• [What is being asked]: Copy each line from the records below in which the word "will" is found.

[Opening Provided entries section]

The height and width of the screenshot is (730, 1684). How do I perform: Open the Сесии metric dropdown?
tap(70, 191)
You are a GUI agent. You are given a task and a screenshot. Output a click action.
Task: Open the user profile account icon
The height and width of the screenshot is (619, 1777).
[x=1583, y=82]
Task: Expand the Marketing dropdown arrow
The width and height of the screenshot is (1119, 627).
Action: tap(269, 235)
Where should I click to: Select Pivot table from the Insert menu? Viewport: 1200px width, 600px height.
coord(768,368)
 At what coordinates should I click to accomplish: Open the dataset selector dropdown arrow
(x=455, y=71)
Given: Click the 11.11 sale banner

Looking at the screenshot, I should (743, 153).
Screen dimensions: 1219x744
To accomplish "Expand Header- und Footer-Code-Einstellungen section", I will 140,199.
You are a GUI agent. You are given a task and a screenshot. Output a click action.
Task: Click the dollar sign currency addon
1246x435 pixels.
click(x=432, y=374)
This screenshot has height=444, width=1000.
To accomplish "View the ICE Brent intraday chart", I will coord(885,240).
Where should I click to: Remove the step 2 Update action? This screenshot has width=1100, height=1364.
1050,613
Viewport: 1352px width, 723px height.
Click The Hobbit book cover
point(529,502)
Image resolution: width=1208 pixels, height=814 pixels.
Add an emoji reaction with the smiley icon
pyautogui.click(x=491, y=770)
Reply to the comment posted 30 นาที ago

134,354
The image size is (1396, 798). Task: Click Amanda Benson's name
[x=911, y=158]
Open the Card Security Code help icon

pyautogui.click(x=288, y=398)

[Closing Provided entries section]

• [Task result]:
To accomplish "Expand Header- und Footer-Code-Einstellungen section", I will 140,199.
To accomplish "View the ICE Brent intraday chart", I will coord(885,240).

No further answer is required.